This wasn't a play and so I'm not writing a review. Several hundred people crowded into the Royal Court Theatre's underground cafe in Sloane Square this morning to hear three actresses, including the extraordinary Lydia Wilson, read the closing statements by the Pussy Riot trio. This event wasn't an attempt to score artistic points on behalf of the theatre, just a modest attempt to bring to a wider audience what's going on in Moscow. So congratulations to translator Sasha Dugdale, director Caroline Steinbeis and all those responsible.
So what is going on in Moscow? Why does it matter to us that three women have been sent to a labour camp for two years for a brief, outrageous protest against Vladimir Putin in the Cathedral of Christ the Saviour? Sometimes even those who know a lot about Russia manage to miss the point spectacularly, as Professor Robert Service did on the Today programme this morning, when he described Pussy Riot in patronising tones as misguided and their protest as counter-productive. My impression is the opposite; the group clearly knew exactly what they were doing, and still do. This isn't silly little 'girls' getting out of their depth, this is a deliberate attack on the Putin system and its strange ideology, a mish-mash of Soviet-style xenophobia, nostalgic nationalism, macho posturing and obscurantist Russian Orthodox Christianity. Pussy Riot's boots aimed for the regime's most sensitive place and kicked it in the groin.

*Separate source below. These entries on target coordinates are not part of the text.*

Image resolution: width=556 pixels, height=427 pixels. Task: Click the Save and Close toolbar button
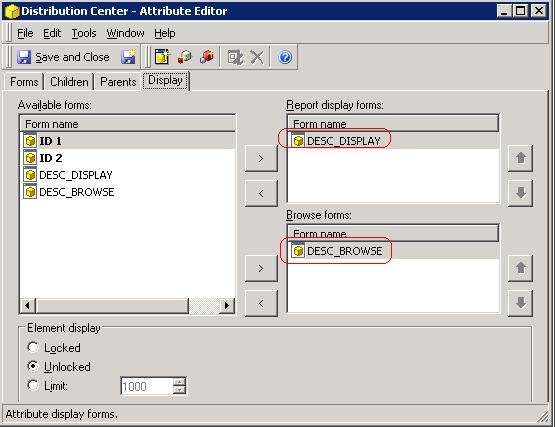point(63,57)
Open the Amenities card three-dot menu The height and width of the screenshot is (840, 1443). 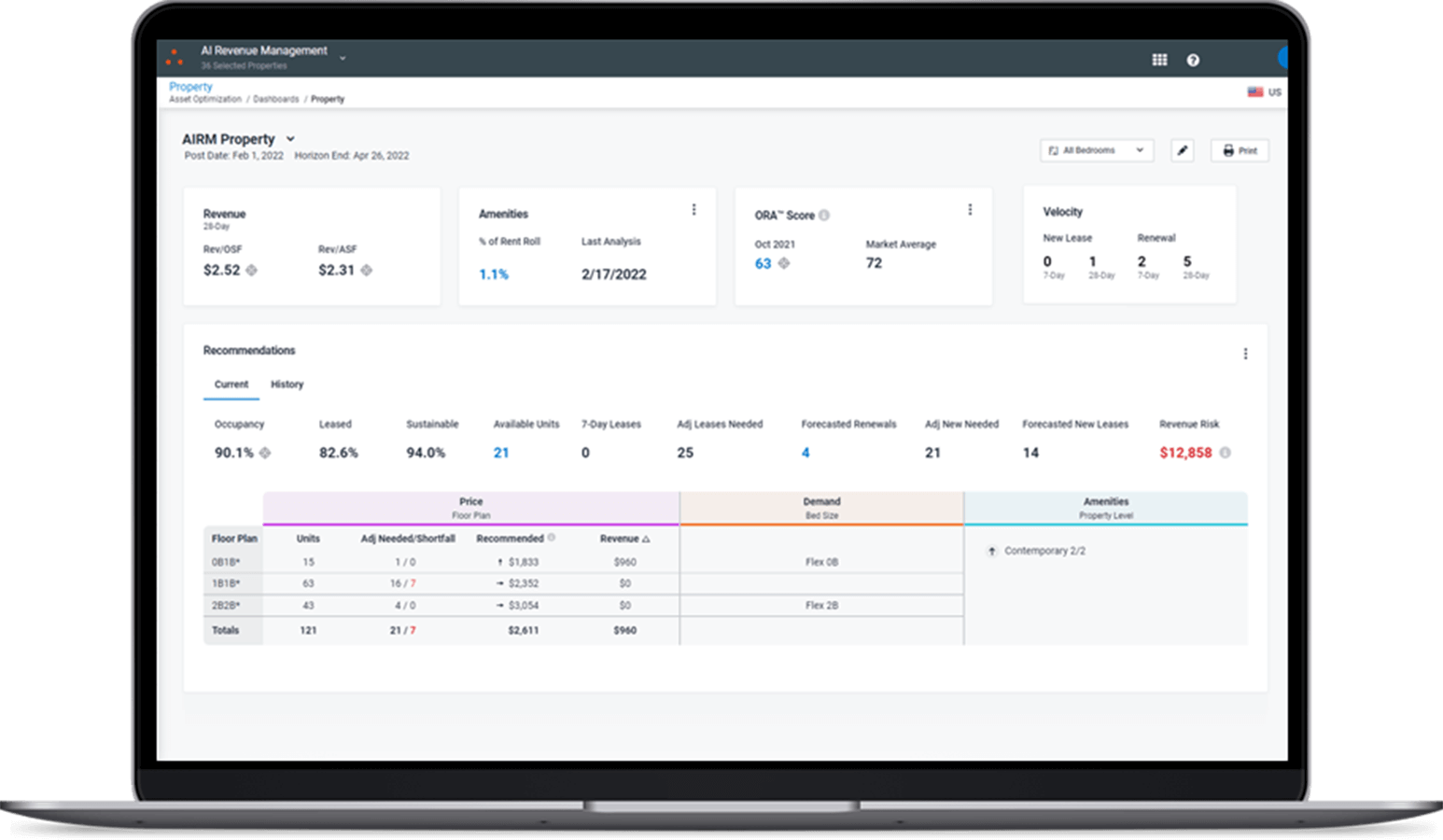pyautogui.click(x=694, y=209)
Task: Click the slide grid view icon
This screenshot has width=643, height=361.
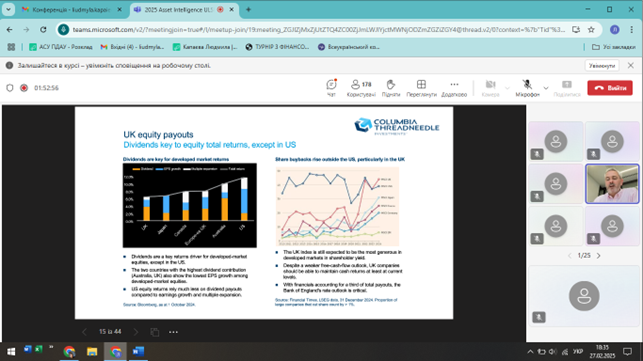Action: [x=155, y=332]
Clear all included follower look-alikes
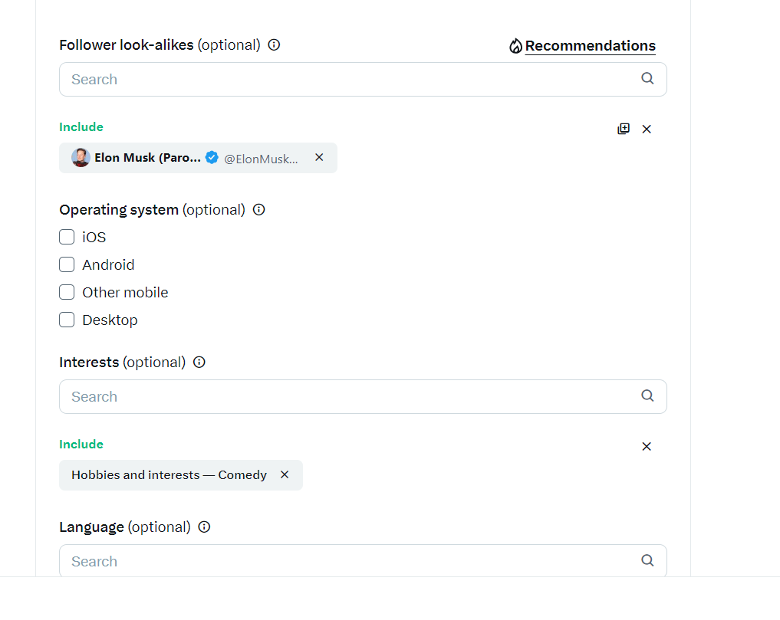Viewport: 780px width, 620px height. [647, 129]
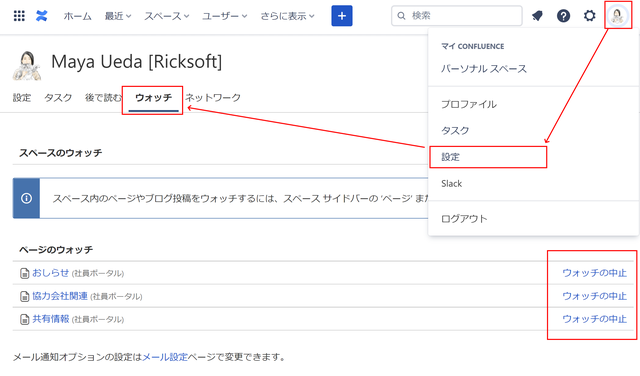Open the notifications bell icon

[537, 16]
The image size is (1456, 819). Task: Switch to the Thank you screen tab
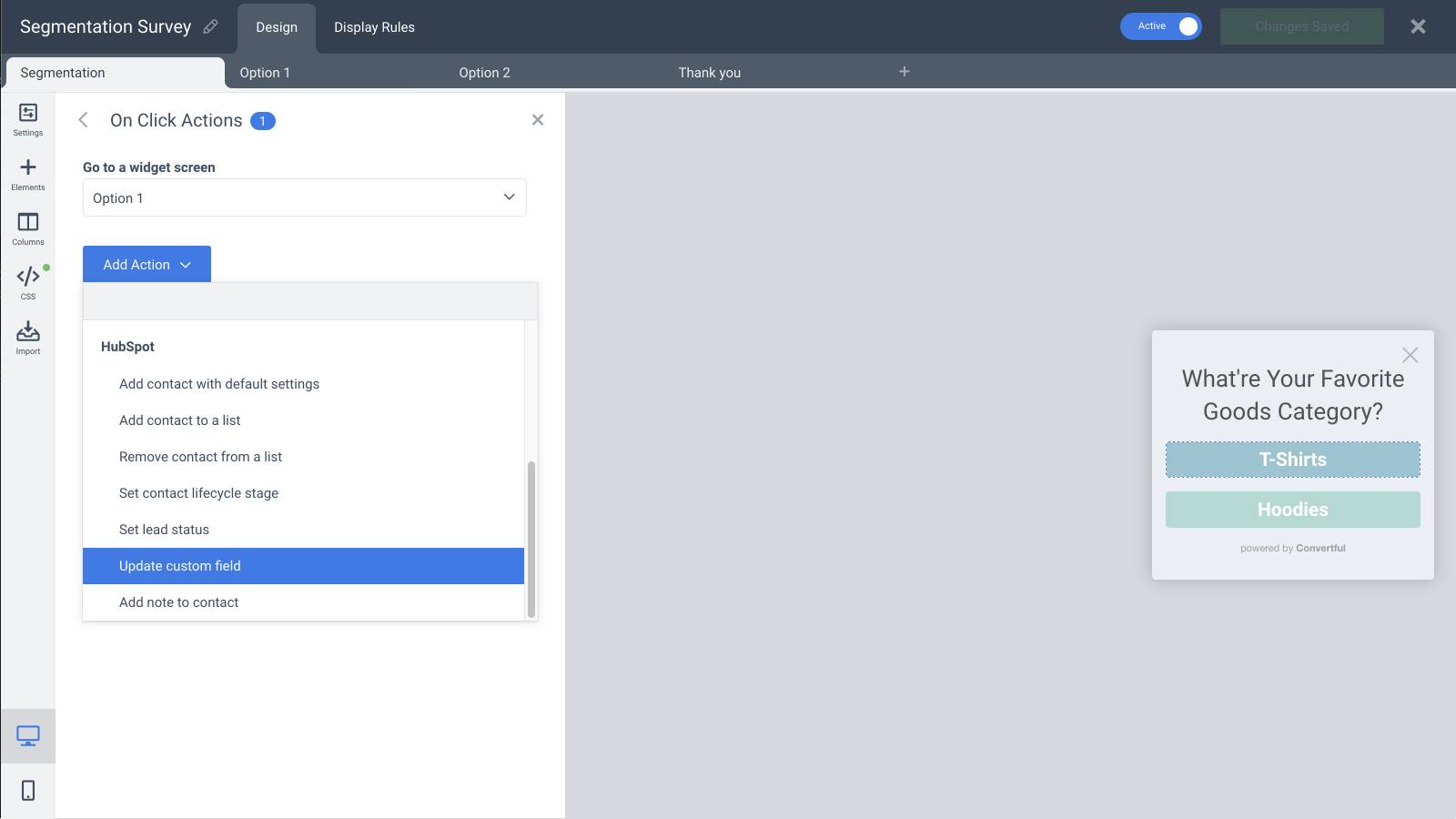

What matters is not whether or not Pussy Riot are talented punk rockers or not, or whether they are Guardian-reading liberals with views like ours; I suspect nobody is going to queue up to buy their music. What matters is the authoritarian reaction to them; it is what Pravda in the old days would have called a razoblachenie (an unmasking) that has brilliantly exposed the current Kremlin regime's hypocrisy, ideological vacuity and lack of legitimacy. The closing statements by the imprisoned women that I heard this morning show that they are well aware of the historic context of dissidence and protest in Russia. The parallels are not with Stalin's Russia, which exercised the kind of totalitarian control which made show trials possible; for a real show trial, you need to torture the accused sufficiently and/or threaten their families to force them into public recantation. And you need an audience of millions with enough religious fervour to swallow the message. None of those conditions apply in 21st century Russia, which has no coherent ideology to replace Marxism-Leninism, no believing masses, and not enough fear. The parallels are more with the Brezhnev regime between 1964 and 1982, when Khrushchev's deStalinisation ground to a halt, degenerating into stagnation before Mikhail Gorbachev triggered its final collapse by administering a fatal injection of democracy and openness. In the early Brezhnev period, one of the key events was the trial of the writers Yuli Daniel and Andrei Sinyavsky in 1967; nobody remembers now what they wrote, just that they were tried and sent to labour camp under article 70 of the Russian Federation criminal code for defaming the Soviet system. It was a signal to the Khrushchev-era intelligentsia that the times were changing and the limits of what was acceptable were being drawn tighter. There are strong resemblances, it seems to me, between the Sinyavsky-Daniel trial and the current trial of Pussy Riot. The new element, of course, which didn't exist in the 1960s, is the feminist dynamic of their protest.
Both trials caused an international outcry and led to the Kremlin being vilified in the West; but that was and is a price which Russian rulers, then and now consider worth paying. Gorbachev and Yeltsin, while hating each other and struggling for power, both cared about their country's image abroad and wanted to bring its values into line with international norms on human rights. Most Russian rulers think differently. Russian history moves in a rhythm of two steps forward and one step back; after a period of reform and 'westernisation' comes reaction and retrenchment, and that's where we are at the moment.
There are a couple of aspects of the current trial that I'm not sure about; one is the implications for relations between the state and the Orthodox church. Which needs the other more? I rather suspect that it is Putin who needs the church at the moment more than it needs him. The other is whether the decision to make an example of Pussy Riot is still worth the candle for Putin in terms of internal Russian politics (the foreign reaction in Sloane Square and other places is far less important). When the dust settles, will he be stronger or weaker as a result of this month's theatrical event in a suburban Moscow courtroom?